I did, in fact, I spent a good part of Christmas Day beating the snot out of my nine year old niece....
....in boxing on the Nintendo Wii.
Which I must say it is a workout for a someone with a metabolism akin to a tree sloth like myself, but it was all in good fun.
As the family's chef in residence I was put in charge of roasting the family turkey, which I did to perfection, but the road to that perfect poultry almost led me to murder.
You see, my sister, who was hosting our Xmas feast, needed a new roasting pan that was big enough for the monster bird we purchased. So I went down to the local big box store to get a roasting pan, simple right?
First, I found the very last large roasting pan in the entire store. Lucky for me, or was it?
Now the pan had a price tag that said $19.97, and I went to the "Express Check Out" for speedy service because my ride was waiting for me outside.
As the wise man Apu once said: "The express line is the fastest not always."
I got to the checkout, and there we found that someone had ripped the bar code off the box. I thought that wasn't going to be a problem since it had a price tag, but the pimply faced teen working the check-out told me that he didn't have the authority to accept the price tag, and called his supervisor.
His supervisor, a delicate flower of a lady with the ink still wet on her prison tats, showed up and said that the pubescent clerk had to go to housewares and look for some sign of the price. I tried to explain that there was nothing there other than the price tag on the box, but they had to investigate it themselves, leaving me to stew at the "express" checkout for what seemed like an eternity and a half.
Now I'm a fairly laid back person, who is slow to anger, and I'm even more laid back at Xmas time, being chock full of peace on Earth and good will toward men, but this was starting to try my patience. Then the teen titan clerk returned, admitted that I wasn't lying about there being no other roasting pans or any signs saying "Roasting Pans $19.97" and then proceeded to call his supervisor again.
The supervisor then called the manager, who then must have consulted the Elvish runes of his Dark Lord Sauron, because he soon called back and gave them permission to use the company's own price tag.
All the while I was fighting the urge to just Hulk out and completely ruin everyone's Xmas with a flurry of fatal cash register beatings up the corporate food chain, going all the way up to the store's CEO. It wasn't the morality of committing fatal cash register beatings during the Xmas season that stopped me, but the fact that I don't like to Hulk out without my stretchy pants on.

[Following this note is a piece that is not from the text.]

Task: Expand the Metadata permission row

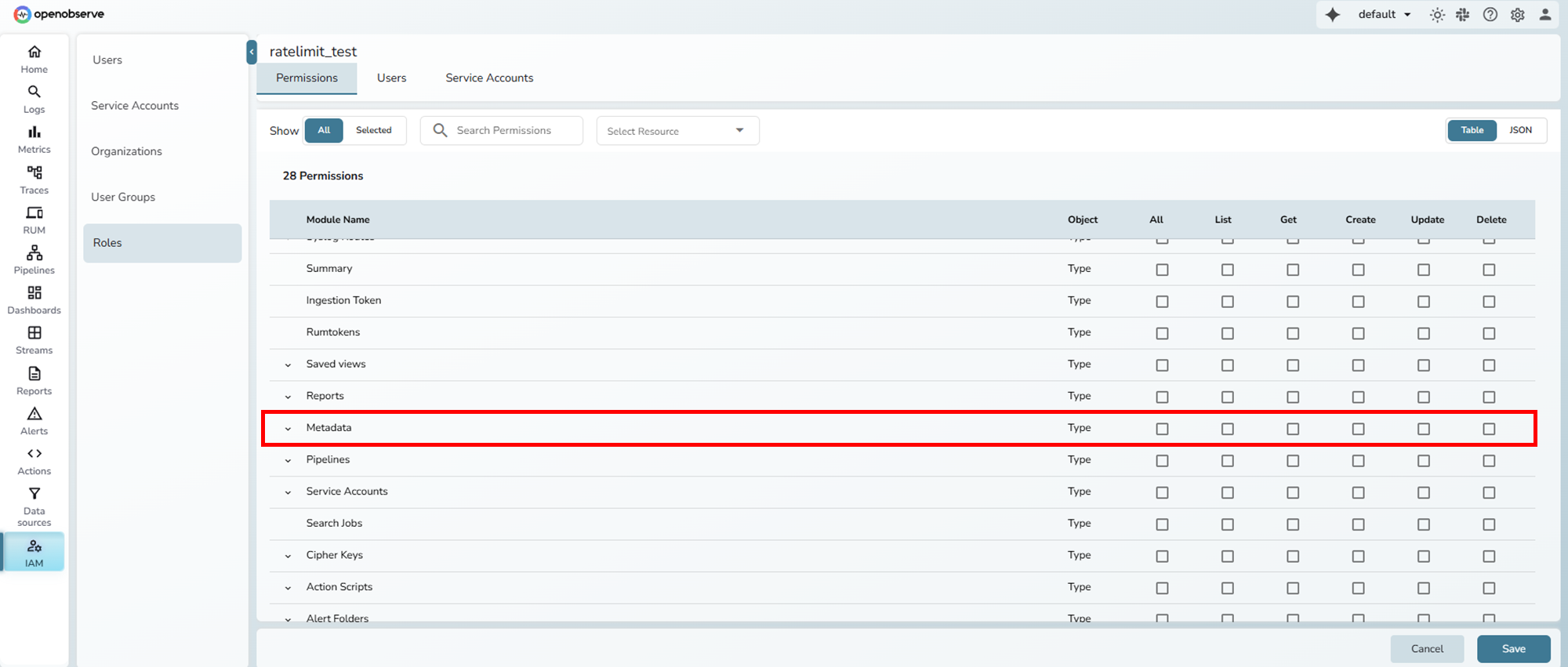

By the time it was over I had literally spent over half an hour at the "express" check out trying to pay for my purchase like an honest man.
Anyway, everyone got out alive, so it truly was a Xmas miracle, and another miracle was the turkey I cooked on that pan, which was perfection itself.
The toughest part of cooking a turkey is getting the dark meat of the legs cooked without drying out the white meat, and I stumbled on the solution.
The key is to start the cooking with the oven at 450 degrees. Yes 450. You put the turkey in the oven at that high temperature with the dark meat side up for an hour.
Then you take the bird out, turn down the heat to 325 degrees, flip the bird with the white meat now facing up, and cook it for the recommended time per pound, basting periodically, but not as much as you'd think.
The turkey will be done when the dark meat's internal temperature is at 185 degrees, so an instant read thermometer is a must have.
It creates a perfectly juicy turkey that everyone will love.
Anyway, that was my Xmas adventure, I hope yours was comparatively free of contemplated homicide.